(Stored data)
━━━━━━━━━━━━━━━━━━━━
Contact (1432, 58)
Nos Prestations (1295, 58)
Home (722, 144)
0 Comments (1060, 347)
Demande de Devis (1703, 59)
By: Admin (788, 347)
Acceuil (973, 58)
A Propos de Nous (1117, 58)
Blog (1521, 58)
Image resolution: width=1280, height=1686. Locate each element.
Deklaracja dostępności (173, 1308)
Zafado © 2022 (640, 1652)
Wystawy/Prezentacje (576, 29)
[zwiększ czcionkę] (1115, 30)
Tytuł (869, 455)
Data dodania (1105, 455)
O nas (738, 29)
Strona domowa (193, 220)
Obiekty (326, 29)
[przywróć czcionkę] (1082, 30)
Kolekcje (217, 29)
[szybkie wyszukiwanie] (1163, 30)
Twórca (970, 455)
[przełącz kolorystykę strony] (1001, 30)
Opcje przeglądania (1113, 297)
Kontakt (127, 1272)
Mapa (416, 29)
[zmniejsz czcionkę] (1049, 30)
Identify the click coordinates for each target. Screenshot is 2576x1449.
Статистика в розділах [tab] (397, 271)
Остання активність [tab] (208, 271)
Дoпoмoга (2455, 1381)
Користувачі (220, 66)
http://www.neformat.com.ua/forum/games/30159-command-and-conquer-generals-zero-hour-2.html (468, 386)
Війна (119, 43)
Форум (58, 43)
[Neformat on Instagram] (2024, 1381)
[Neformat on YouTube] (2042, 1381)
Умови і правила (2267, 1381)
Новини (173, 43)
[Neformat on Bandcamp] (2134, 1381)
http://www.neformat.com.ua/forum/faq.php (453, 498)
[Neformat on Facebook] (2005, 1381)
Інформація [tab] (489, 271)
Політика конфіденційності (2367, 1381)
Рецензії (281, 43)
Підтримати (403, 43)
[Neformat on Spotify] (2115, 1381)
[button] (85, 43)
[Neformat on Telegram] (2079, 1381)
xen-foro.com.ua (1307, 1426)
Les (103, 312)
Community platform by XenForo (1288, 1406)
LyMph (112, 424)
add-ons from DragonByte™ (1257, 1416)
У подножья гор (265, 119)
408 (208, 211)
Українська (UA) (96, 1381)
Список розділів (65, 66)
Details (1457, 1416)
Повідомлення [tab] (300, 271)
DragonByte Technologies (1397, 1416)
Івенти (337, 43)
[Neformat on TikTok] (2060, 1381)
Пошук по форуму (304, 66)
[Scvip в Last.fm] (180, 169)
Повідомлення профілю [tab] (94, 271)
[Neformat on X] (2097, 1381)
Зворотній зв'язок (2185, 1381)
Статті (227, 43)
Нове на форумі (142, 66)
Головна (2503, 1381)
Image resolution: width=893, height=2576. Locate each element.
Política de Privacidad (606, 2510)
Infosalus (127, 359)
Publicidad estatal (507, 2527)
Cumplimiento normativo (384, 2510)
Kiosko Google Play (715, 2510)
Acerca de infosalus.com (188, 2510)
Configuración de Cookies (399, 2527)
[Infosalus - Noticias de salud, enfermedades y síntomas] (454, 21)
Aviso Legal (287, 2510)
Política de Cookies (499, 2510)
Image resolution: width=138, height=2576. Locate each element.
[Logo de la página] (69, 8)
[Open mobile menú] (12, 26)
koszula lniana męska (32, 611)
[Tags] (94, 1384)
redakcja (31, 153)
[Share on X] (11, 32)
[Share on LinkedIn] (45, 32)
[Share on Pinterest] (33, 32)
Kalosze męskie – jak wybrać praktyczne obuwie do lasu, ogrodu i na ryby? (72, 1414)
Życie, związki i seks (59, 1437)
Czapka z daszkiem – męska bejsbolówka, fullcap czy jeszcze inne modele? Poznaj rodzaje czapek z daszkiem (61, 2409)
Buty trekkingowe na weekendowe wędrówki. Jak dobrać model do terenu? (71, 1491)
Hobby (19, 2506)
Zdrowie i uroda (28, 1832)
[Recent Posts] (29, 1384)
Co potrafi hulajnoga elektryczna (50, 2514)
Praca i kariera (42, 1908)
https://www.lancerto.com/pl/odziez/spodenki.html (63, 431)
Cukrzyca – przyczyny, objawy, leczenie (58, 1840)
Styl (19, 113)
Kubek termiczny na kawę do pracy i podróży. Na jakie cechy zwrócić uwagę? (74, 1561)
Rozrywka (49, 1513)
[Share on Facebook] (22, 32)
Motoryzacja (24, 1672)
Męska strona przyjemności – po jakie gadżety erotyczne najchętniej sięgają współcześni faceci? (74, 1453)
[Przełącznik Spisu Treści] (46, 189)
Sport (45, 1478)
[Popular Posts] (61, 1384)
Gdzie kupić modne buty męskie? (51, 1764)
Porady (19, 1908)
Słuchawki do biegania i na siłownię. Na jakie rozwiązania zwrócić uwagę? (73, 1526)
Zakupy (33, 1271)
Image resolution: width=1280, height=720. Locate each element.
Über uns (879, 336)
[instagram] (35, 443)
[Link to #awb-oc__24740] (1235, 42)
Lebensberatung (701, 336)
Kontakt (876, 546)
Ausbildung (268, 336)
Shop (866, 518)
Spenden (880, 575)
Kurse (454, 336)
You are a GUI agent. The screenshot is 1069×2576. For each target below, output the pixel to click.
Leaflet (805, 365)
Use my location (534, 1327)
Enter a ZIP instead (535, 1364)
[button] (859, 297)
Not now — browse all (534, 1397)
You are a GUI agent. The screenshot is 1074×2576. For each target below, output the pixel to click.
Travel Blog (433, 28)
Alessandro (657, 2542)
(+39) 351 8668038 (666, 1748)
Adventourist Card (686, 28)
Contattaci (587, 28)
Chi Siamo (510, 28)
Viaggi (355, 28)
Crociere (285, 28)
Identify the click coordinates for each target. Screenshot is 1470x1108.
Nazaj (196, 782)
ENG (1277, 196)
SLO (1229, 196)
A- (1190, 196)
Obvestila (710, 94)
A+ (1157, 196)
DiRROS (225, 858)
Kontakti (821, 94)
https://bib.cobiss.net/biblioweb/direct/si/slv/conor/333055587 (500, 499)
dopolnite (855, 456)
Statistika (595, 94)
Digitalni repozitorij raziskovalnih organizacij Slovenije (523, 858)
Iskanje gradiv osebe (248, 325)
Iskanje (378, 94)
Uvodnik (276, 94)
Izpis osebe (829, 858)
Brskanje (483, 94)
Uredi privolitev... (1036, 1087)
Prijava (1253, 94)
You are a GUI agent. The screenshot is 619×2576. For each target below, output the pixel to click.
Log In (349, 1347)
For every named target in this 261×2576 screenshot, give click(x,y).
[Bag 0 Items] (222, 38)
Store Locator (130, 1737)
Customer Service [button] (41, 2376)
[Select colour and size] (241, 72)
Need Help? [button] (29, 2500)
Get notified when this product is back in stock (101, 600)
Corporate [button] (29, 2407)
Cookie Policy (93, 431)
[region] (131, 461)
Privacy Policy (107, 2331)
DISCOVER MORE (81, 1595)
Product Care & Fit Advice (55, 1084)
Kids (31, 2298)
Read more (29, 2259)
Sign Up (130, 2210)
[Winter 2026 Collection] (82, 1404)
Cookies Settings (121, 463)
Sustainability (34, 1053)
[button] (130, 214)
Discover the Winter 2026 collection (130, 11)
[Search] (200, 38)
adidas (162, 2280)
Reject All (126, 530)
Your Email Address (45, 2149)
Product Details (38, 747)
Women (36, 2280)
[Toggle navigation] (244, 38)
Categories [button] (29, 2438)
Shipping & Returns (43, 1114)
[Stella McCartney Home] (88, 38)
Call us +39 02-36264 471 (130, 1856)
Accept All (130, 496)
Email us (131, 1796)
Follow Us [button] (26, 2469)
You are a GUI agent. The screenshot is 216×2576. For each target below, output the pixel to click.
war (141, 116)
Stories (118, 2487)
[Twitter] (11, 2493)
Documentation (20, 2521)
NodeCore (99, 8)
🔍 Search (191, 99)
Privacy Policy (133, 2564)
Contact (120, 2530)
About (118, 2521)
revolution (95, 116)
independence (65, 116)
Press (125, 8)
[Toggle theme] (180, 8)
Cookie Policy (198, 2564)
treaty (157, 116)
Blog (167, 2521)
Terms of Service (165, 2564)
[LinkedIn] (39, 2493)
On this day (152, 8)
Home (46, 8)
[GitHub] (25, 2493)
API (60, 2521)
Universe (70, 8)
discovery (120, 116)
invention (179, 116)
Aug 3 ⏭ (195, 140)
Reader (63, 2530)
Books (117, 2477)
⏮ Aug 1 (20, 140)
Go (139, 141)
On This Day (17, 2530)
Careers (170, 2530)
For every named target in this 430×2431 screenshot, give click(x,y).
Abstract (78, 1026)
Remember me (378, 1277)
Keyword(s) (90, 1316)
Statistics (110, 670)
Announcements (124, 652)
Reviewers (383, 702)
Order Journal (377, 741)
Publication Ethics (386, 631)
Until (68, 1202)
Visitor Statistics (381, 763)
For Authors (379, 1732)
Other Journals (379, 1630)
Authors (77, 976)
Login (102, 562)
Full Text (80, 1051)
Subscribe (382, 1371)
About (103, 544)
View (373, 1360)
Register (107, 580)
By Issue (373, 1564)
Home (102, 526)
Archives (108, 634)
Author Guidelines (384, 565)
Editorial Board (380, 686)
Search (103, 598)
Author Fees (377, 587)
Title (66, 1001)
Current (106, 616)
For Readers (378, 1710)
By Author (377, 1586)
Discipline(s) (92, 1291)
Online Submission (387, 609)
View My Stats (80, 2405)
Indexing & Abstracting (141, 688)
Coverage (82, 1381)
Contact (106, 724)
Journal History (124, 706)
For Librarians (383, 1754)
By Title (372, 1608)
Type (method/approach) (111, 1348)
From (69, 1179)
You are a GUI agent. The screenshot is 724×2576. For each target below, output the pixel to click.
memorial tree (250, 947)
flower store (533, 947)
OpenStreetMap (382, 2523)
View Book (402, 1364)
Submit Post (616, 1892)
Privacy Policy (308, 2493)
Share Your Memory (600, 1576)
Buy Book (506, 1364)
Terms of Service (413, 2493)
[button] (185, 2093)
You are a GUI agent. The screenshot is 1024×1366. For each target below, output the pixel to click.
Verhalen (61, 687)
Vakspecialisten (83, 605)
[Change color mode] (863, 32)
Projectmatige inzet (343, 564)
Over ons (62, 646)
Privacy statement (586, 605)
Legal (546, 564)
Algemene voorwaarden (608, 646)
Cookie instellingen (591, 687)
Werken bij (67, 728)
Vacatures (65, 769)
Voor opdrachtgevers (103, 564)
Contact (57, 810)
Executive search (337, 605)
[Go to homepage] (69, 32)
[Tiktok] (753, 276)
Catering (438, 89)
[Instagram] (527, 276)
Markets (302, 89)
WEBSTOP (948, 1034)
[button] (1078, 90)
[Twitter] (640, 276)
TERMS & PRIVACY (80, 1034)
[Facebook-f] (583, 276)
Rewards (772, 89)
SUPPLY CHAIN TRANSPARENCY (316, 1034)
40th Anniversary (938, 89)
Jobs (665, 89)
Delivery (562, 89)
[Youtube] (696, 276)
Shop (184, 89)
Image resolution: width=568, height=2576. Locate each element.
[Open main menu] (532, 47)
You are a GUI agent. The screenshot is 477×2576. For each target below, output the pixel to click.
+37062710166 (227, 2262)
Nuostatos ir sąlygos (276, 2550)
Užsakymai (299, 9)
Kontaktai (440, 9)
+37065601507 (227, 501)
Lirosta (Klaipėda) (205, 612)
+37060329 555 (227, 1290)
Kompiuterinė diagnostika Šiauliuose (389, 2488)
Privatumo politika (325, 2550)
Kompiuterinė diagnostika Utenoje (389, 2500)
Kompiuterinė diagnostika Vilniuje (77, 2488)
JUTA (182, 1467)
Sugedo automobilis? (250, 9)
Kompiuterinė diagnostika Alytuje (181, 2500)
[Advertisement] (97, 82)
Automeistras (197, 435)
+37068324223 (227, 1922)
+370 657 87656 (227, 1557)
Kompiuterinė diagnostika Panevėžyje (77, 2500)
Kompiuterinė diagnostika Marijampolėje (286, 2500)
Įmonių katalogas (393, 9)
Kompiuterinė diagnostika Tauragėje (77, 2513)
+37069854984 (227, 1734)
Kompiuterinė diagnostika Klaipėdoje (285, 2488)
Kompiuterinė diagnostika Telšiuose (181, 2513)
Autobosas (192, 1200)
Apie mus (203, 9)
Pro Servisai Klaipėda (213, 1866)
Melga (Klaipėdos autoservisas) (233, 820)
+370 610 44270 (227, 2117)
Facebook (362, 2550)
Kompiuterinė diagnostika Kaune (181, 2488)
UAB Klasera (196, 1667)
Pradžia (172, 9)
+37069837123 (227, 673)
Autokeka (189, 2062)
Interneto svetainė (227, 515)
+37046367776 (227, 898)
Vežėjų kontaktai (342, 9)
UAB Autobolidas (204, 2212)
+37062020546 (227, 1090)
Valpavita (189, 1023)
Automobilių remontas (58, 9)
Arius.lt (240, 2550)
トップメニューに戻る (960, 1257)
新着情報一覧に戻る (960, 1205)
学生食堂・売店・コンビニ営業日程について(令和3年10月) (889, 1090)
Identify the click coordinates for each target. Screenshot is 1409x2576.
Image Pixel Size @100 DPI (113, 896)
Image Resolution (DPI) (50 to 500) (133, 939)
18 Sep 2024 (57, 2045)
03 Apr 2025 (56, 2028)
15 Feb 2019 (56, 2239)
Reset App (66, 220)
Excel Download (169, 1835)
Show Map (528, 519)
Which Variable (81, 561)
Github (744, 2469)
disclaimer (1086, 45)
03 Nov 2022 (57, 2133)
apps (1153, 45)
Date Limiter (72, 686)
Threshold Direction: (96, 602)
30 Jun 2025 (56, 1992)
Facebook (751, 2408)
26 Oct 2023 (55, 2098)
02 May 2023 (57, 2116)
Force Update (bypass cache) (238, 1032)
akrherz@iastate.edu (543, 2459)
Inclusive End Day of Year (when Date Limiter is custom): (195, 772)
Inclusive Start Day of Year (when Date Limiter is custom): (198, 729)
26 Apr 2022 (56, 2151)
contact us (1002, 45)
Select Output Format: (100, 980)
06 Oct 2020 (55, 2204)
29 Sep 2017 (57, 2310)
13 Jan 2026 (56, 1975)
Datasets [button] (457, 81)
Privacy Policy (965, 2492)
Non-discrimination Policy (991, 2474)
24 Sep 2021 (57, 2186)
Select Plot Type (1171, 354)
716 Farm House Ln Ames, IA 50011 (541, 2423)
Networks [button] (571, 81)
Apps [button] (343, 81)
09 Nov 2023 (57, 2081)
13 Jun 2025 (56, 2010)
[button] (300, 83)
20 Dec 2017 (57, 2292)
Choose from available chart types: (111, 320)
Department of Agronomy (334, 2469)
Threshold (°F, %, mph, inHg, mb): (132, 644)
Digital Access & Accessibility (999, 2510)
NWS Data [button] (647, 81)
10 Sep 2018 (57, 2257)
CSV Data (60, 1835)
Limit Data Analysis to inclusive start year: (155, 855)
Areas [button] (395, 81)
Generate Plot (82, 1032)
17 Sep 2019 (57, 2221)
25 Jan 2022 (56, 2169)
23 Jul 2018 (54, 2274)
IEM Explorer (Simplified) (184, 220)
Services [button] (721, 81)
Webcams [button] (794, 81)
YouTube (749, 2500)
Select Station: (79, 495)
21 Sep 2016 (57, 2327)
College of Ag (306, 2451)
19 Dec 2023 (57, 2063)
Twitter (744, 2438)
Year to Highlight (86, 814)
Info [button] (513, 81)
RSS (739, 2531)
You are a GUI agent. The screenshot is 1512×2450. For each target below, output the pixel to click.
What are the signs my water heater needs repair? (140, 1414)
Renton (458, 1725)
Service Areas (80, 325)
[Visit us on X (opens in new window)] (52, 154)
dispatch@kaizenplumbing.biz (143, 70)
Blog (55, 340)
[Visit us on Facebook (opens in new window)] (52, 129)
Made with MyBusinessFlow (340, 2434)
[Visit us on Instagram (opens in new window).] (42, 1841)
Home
━━━━━━━━━━━━━━━━━━━━
- [Your task]:
What are the lines of the data above that include the string "Image"? Copy them.

- [The answer]:
Image resolution: width=1280, height=1686. Locate each element.
Image resolution: width=893, height=2576. Locate each element.
Image resolution: width=138, height=2576. Locate each element.
Image resolution: width=1280, height=720. Locate each element.
Image resolution: width=568, height=2576. Locate each element.
Image Pixel Size @100 DPI (113, 896)
Image Resolution (DPI) (50 to 500) (133, 939)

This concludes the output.